Halim memperkirakan, tingkat LDR industri perbankan secara umum hingga akhir 2019 berkisar 93-94 persen. Angka ini lebih rendah dibandingkan dengan perkiraan Halim pada Juli 2019 yang sebesar 97 persen.
Berdasarkan data yang dihimpun LPS dari Otoritas Jasa Keuangan (OJK), LDR perbankan pada September 2019 mencapai 93,76 persen. Angka ini lebih rendah dibandingkan dengan LDR pada Agustus 2019 yang sebesar 94,04 persen.
Meskipun demikian, LDR tersebut masih berada di atas ambang batas yang dinilai Bank Indonesia (BI) cukup aman, yakni 92 persen. ”Oleh sebab itu, perbankan diharapkan dapat memanfaatkan sumber-sumber selain DPK, seperti obligasi dan surat berharga, dalam menyalurkan kredit,” kata Halim.
Tren pertumbuhan tahunan DPK bank umum pun melambat dari 7,62 persen pada Agustus 2019 menjadi 7,47 persen pada September 2019. Pertumbuhan kredit tahunan juga melambat dari 8,59 persen pada Agustus 2019 menjadi 7,89 persen pada September 2019.
Berdasarkan proyeksi LPS, pertumbuhan kredit secara umum dapat mencapai 10,5 persen pada 2019 dan 11,5 persen pada 2020. Adapun dana pihak ketiga industri perbankan diproyeksikan tumbuh 7,4 persen tahun 2019 dan 8,4 persen tahun 2020.
Waspada
Di sisi lain, Halim menyoroti pemerataan likuiditas pada perbankan secara terperinci. Dia menyatakan, likuiditas bank perkreditan rakyat (BPR) dan bank BUKU III patut diwaspadai.
Bank berkategori BUKU III adalah bank yang memiliki modal Rp 5 triliun-Rp 30 triliun. Adapun bank BUKU I memiliki modal kurang dari Rp 1 triliun, BUKU II bermodal Rp 1 triliun-Rp 5 triliun, dan BUKU IV bermodal lebih dari Rp 30 triliun.
Halim mengatakan, BPR mesti berhati-hati dengan kenaikan tingkat risiko kredit yang ditanggung. ”Apalagi dengan penurunan bunga kredit usaha rakyat (KUR) menjadi 6 persen per tahun, BPR mesti kreatif mencari relung debitor yang sesuai dengan skema ini,” katanya.
Sementara itu, Halim menuturkan, bank BUKU III patut diwaspadai karena memiliki LDR 101,58 persen dan lebih tinggi dibandingkan dengan bank BUKU I, II, dan IV. Menurut dia, bank BUKU III mesti mengurangi ekspansi kredit untuk menjaga likuiditas.

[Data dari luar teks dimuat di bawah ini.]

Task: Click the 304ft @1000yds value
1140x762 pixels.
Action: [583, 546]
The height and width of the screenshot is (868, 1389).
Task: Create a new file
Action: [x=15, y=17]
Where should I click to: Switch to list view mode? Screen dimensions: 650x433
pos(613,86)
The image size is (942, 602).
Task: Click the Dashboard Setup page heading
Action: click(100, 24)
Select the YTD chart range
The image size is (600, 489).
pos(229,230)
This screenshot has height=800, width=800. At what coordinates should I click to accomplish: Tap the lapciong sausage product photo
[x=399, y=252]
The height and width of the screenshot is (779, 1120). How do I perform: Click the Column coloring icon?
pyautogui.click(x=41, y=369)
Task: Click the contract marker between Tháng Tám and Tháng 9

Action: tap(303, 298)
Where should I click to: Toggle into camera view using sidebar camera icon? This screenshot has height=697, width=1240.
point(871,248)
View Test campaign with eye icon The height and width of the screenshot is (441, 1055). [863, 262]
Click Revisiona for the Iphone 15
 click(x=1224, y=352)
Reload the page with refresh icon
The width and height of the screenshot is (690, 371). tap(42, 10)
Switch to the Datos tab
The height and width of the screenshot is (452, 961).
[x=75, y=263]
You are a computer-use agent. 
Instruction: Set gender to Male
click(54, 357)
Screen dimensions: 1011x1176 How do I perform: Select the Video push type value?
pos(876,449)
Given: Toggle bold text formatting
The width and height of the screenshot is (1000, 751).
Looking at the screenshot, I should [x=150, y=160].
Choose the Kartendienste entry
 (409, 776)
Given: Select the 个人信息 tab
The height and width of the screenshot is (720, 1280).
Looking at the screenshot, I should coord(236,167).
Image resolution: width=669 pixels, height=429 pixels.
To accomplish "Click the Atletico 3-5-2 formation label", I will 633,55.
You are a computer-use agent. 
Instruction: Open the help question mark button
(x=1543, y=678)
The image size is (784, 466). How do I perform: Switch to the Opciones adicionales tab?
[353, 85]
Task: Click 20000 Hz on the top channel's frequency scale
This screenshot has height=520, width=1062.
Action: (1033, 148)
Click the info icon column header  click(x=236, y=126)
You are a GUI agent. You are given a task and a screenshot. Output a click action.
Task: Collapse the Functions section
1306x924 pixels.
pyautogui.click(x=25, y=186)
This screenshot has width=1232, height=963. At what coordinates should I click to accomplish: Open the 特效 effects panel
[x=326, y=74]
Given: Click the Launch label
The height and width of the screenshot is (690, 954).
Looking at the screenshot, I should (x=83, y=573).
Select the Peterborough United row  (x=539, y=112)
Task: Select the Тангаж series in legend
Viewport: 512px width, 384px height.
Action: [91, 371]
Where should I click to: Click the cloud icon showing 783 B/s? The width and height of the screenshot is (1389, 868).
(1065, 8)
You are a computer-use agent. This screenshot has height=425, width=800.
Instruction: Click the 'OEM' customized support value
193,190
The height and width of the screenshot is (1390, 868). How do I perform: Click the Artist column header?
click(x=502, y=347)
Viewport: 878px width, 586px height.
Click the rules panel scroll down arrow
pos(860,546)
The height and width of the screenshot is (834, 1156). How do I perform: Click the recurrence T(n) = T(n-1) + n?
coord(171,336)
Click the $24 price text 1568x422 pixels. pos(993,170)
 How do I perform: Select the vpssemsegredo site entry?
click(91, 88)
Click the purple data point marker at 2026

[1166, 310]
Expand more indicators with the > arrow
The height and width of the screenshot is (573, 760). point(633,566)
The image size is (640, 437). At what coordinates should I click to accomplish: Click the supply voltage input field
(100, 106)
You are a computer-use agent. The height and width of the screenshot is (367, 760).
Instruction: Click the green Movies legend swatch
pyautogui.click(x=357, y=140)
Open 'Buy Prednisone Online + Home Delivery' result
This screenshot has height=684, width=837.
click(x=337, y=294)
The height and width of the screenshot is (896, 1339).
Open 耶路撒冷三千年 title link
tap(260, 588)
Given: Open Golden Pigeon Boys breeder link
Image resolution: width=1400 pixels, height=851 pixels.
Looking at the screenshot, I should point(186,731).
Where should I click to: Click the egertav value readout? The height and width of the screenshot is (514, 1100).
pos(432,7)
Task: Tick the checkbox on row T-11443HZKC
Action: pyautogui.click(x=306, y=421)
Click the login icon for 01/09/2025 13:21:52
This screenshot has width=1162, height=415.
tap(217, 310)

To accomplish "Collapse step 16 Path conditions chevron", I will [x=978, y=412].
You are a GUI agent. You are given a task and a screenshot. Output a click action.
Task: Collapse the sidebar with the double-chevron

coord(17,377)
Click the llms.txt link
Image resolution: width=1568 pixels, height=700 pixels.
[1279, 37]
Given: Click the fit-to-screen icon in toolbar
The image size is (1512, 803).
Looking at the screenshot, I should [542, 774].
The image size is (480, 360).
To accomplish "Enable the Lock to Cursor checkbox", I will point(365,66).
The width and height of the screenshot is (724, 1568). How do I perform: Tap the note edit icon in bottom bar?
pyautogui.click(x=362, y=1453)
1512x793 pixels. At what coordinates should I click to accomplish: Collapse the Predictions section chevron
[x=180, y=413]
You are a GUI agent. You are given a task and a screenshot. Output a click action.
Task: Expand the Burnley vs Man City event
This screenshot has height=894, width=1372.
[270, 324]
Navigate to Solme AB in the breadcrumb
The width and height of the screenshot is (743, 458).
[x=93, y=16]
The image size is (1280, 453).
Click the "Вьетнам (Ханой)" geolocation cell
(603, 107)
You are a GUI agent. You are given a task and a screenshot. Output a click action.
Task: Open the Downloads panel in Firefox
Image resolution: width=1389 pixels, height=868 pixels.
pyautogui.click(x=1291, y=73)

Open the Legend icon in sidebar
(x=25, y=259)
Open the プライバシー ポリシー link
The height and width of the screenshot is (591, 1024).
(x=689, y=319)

LPS memperkirakan, risiko likuiditas perbankan dalam tiga bulan ke depan dalam kondisi stabil dengan kecenderungan menurun. Pelonggaran likuiditas itu disebabkan oleh pola pertumbuhan DPK yang lebih seimbang dengan pertumbuhan kredit serta adanya potensi penurunan suku bunga bank sentral Amerika Serikat (AS), Federal Reserve atau The Fed, yang biasanya diikuti penurunan suku bunga acuan Bank Indonesia.
Secara umum, Halim menyatakan, LPS menurunkan suku bunga penjaminan untuk menjaga momentum pertumbuhan ekonomi. Evaluasi dan penurunan pada November 2019 ini di luar jadwal rutin.
Direktur Riset Center of Reform on Economics (CORE) Indonesia Piter AR mengatakan, penurunan suku bunga penjaminan berperan dalam memperkuat transmisi kebijakan moneter BI yang menurunkan suku bunga acuan menjadi 5 persen pada Oktober lalu. ”Sektor-sektor riil yang terdampak secara tidak langsung dari kebijakan ini ialah properti dan otomotif karena suka bunga kreditnya dapat lebih menarik (konsumen),” katanya.
Meskipun demikian, Piter berpendapat, penurunan suku bunga penjaminan dan BI tidak berdampak signifikan terhadap likuiditas perbankan. Likuiditas perbankan lebih dapat dipengaruhi oleh operasi moneter BI dan operasi fiskal Kementerian Keuangan.